### COMPLETE THE FOLLOWING
A – In the chunk_size discussion, how long did the streaming request with json_stream take when chunk_size was set to 65536?
B – Write a continuation of the chunk_size discussion, starting after its final sentence.
— Start of PASSAGE SHOWN —
Add chunk_size parameter to json_stream.requests.load and .visit to pass to requests' content reader.

alexey-medvedchikov commented 2 years ago

When used without parameters requests' content iterator using chunk size of 1. I don't know what the measure of chunk unit is, but from the code I can tell it is bytes. So we're reading 1 byte (!!!) per call. This makes json_stream extremely slow on streaming requests. If you put chunk_size bigger than around 1K it can easily speed up parsing by a factor of 5.

Or should we just hardcode chunk_size to something like 65K inside _to_file?

I don't see any noticeable memory consumption increase.

A quick benchmark of streaming requests, getting JSON from https://pypi.org/simple/ and parsing it:

import requests
import json_stream
import json_stream.requests
import json

url = 'https://pypi.org/simple/'
headers = {"Accept": "application/vnd.pypi.simple.v1+json"}

def nostream_request_vanilla_json():
    with requests.get(url, headers=headers) as resp:
        data = json.loads(resp.content)
        for project in data['projects']:
            print(project['name'])

def stream_request_json_stream():
    with requests.get(url, headers=headers, stream=True) as resp:
        data = json_stream.requests.load(resp)
        for project in data['projects']:
            print(project['name'])

no-streaming request + vanilla json: 2.1 sec
streaming request + json_stream with chunk_size 1: 28.1 sec
streaming request + json_stream with chunk_size 65536: 5.1 sec

jonasesnyk commented 2 years ago

Ah, good catch. It seems like 1 is the default: https://requests.readthedocs.io/en/latest/api/#requests.Response.iter_content

The chunk size is the number of bytes it should read into memory.

It's a strange default, I would suggest raising the default here at least. 64k seems quite conservative.

daggaz commented 1 year ago

Hey,

Thanks for spotting this.

Interestingly, requests uses iter_content() internally to implement the various higher-level functions, but with different values for chunk_size:

.content: 10k
.text/.json(): 10k (uses .content)
.iter_lines(): 512 bytes

At the time these we defined, there was a lot of discussion about these choices, and the method of reading from the underlying socket/file.

The performance benefit of chunk_size > 1 is obvious.

The only downside I can think of is support for some sort of streamed JSON protocol, where for example, you start reading a list of "updates" and new updates appear as and when. Since iter_content() will block until chunk_size has been read, you wouldn't get an update of length < chunk_size immediately, but only after other updates have accumulated to fill up the buffer.

I think the right thing to do is to match requests' default 10k chunk_size, and allow callers to override? Perhaps with an documented immediate flag to set it back to 1?
— End of PASSAGE SHOWN —
— Start of LISTED RECORDS —
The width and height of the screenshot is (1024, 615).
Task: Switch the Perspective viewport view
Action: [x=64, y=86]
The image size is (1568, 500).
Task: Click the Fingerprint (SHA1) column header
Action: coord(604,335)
— End of LISTED RECORDS —
— Start of LISTED RECORDS —
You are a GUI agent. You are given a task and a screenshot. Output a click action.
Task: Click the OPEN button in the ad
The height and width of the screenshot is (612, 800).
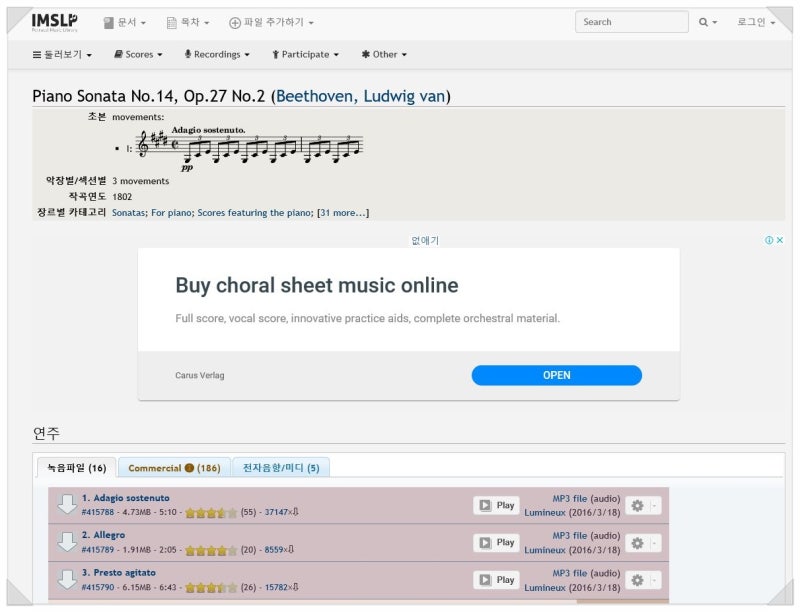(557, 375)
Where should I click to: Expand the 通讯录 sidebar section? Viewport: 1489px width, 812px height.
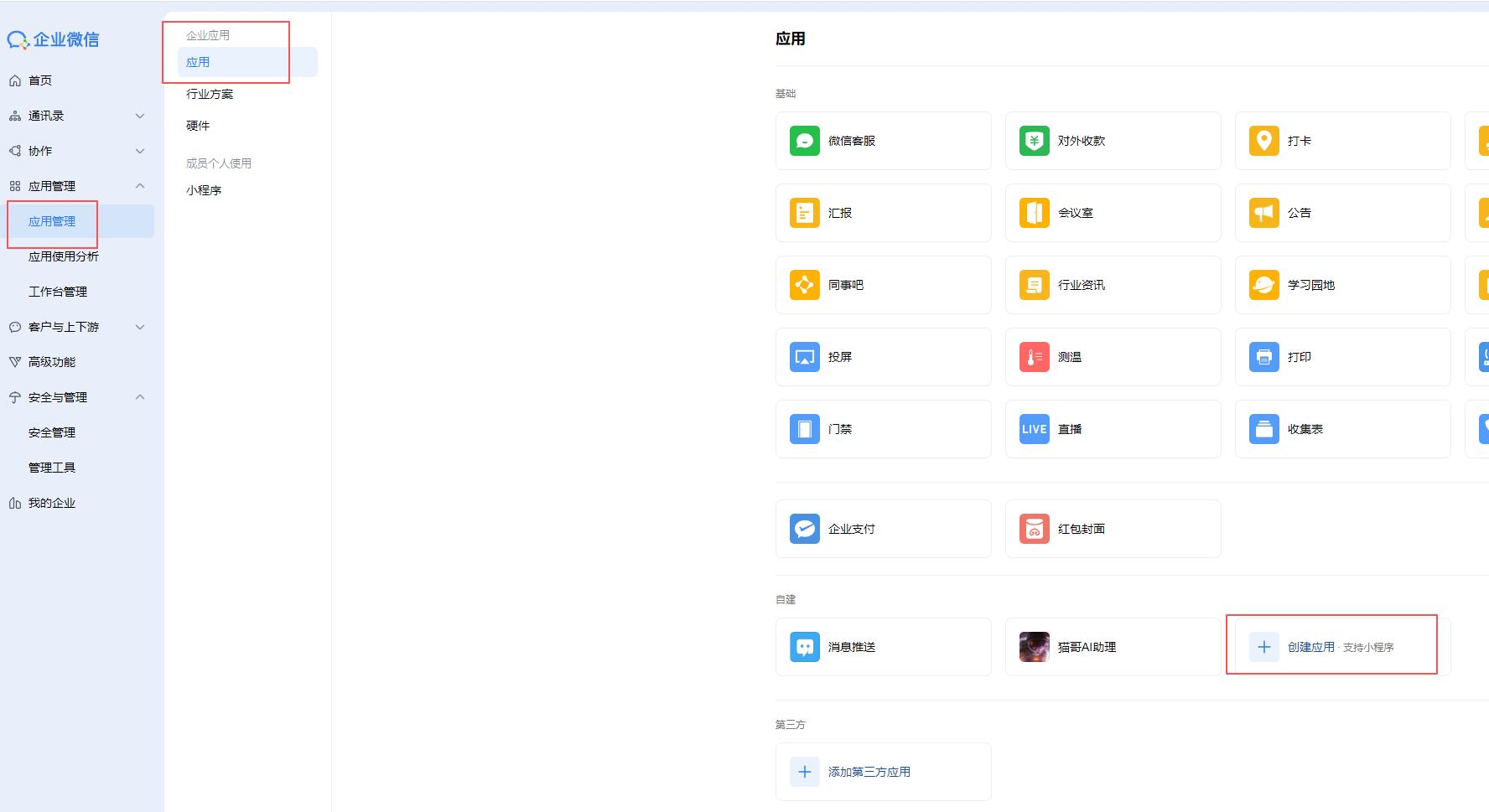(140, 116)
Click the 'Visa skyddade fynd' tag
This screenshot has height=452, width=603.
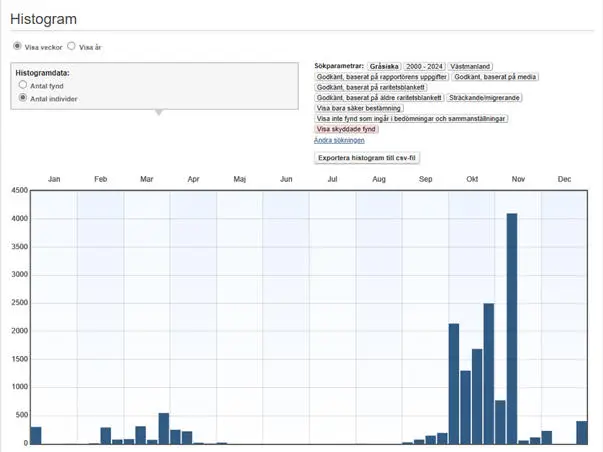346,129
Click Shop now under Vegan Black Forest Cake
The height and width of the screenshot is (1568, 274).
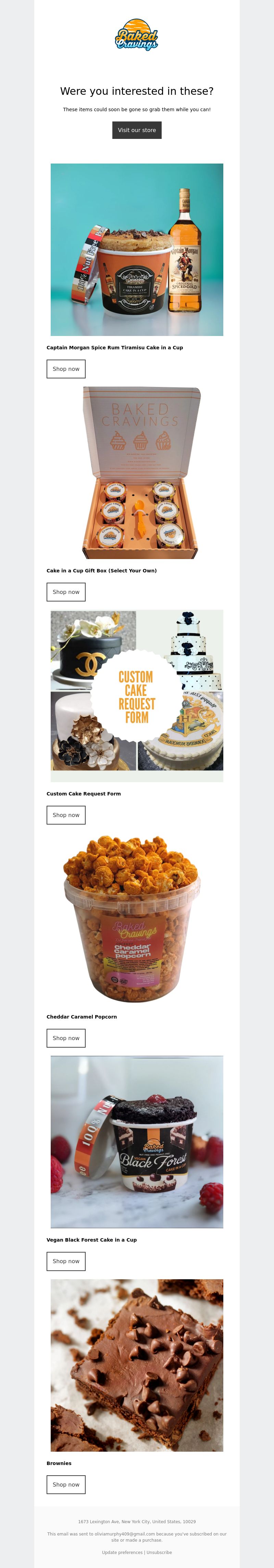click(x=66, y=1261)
— End of LISTED RECORDS —
### FINAL ANSWERS
A – 5.1 seconds.

B –
alexey-medvedchikov commented 1 year ago

Hi, @daggaz

No problem at all! Thanks for the quick reply.

How about that - we set chunk_size to 10k by default and allow user to set it as chunk_size that is passed directly through .load and .visit? This approach makes it obvious what it actually controls (people who use requests should be familiar with it) and gives user full control over this instead of 10k (default) and 1 (immediate=True) options: maybe there're some other use cases we just not aware about.

Also, how do I document this? I'm coming from Go world, and I'm not really sure if I understand where is the autogenerated API docs are and how they are generated. Or should I just stick explanation into README.md?

Cheers.

daggaz commented 1 year ago

Yeah, that's reasonable.

Yes, just updating the readme is what to do. This project doesn't have any autodocs. Though it certainly could. In python land you write docstrings (triple quoted strings at the very start of a module/function/class/etc). These have an official grammar for annotating parameters etc too.

Get Outlook for Androidhttps://aka.ms/AAb9ysg

From: Alexey Medvedchikov @.> Sent: Tuesday, November 1, 2022 12:35:40 AM To: daggaz/json-stream @.> Cc: Jamie Cockburn @.>; Mention @.> Subject: Re: [daggaz/json-stream] Add chunk_size parameter to json_stream.requests.load and .visit to pass to requests' content reader. (PR #26)

Hi, @daggazhttps://github.com/daggaz

No problem at all! Thanks for the quick reply.

How about that - we set chunk_size to 10k by default and allow user to set it as chunk_size that is passed directly through .load and .visit? This approach makes it obvious what it actually controls (people who use requests should be familiar with it) and gives user full control over this instead of 10k (default) and 1 (immediate=True) options: maybe there're some other use cases we just not aware about.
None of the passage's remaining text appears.